Michael Murphy, of Cumberland Advisors, along with Mt. Juliet Commissioner Ray Justice met with residents regarding revised plans for the proposed Northtown Village, a planned development of 274 apartment units and about 10,000 square feet of mixed retail and commercial space on N. Mt. Juliet Road and Lebanon Road, adjacent to the West Wilson Utility District building.
Plans for the project were deferred in January after the planning commission failed to approve a land use amendment associated with the project in December.
“Primarily, the difference relates to the architecture. This plan has one mixed-use building that we anticipate having one to two restaurants that will be open to the general public. That promotes interaction with the community,” Murphy said.
Murphy said the group also made improvements to the façade and accessibility within the buildings, along with traffic improvements requested by city staff.
One major traffic improvement includes a proposed traffic signal on Lebanon Road, along with one on N. Mt. Juliet Road, which Murphy said would alleviate traffic in the N. Mt. Juliet Road and Lebanon Road intersection.
“We’ve incorporated every change and everything the city has wanted us to do. We’re trying to meet the city and be a member of the community and looking forward to participating in the community,” Murphy said.
Other plans include one-, two- and three-bedroom units, along with vast greenway space for connectivity to Charlie Daniels Park and other city trails.
“The changes have made it even better than it was before. I am more in favor of the concept of the project and I’ll let the planning staff and planning commission work through the actual project itself, making it functional,” Justice said.
Justice said he would rather the proposed development than the other option, which could be a storage area for the West Wilson Utility District.

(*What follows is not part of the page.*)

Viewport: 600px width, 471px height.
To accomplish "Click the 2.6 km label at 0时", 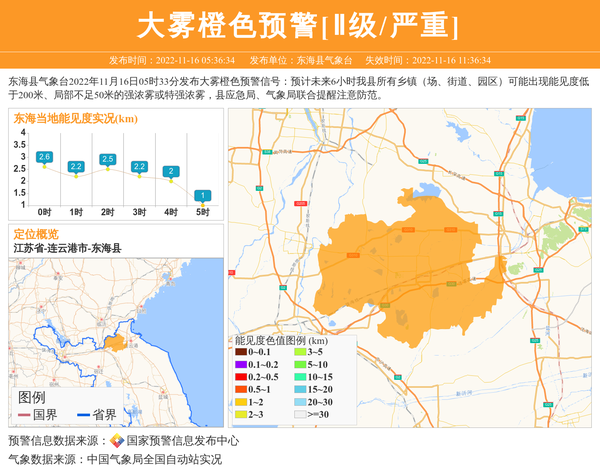I will 44,157.
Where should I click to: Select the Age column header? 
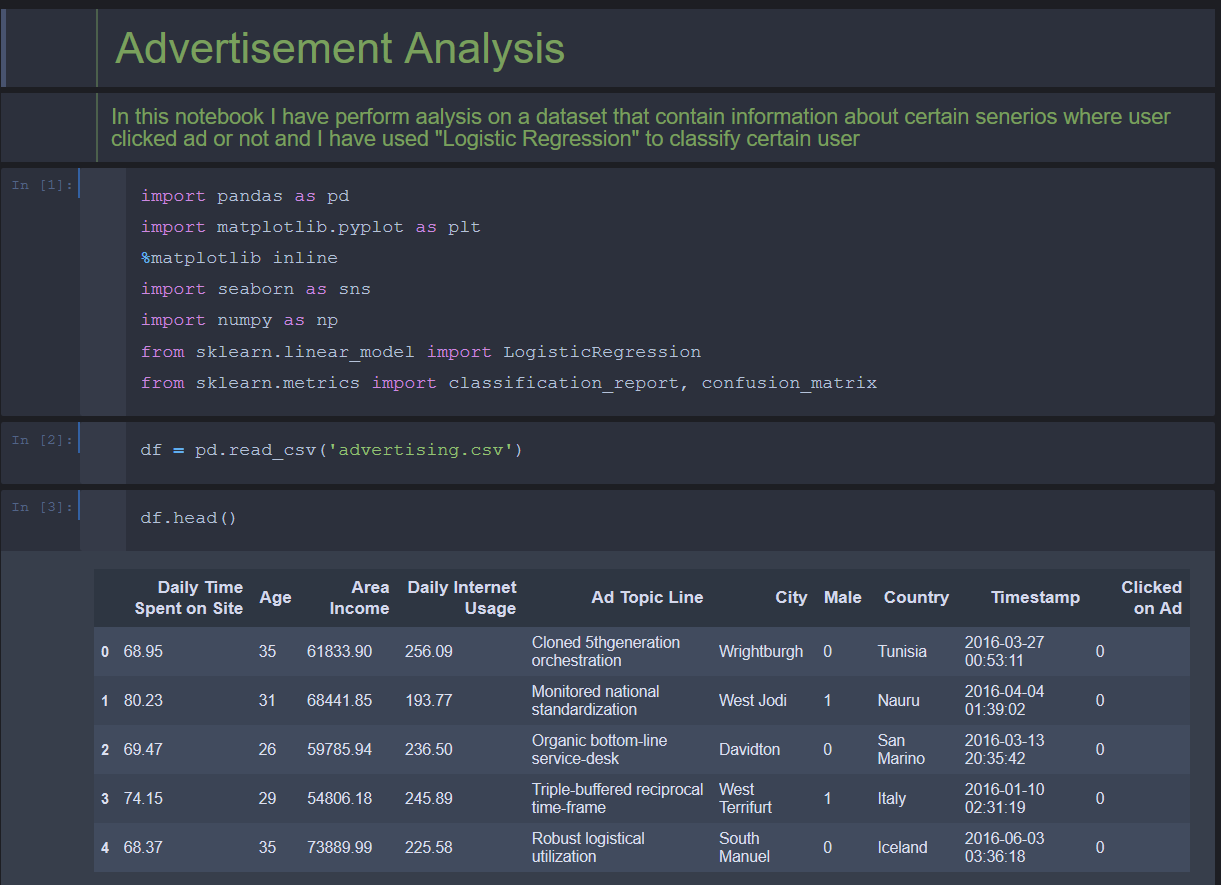275,597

“What I have seen there since I was a kid is a big open field. We’re going to take an open field that produces very little property tax or anything to the community now and the project itself will start building in that area and turn it into what I’m looking at as sort of a village concept,” Justice said.
Murphy and Justice said, based on traffic studies, the development would produce less traffic than a big-box retail, such as Lowe’s, or a fast-food restaurant.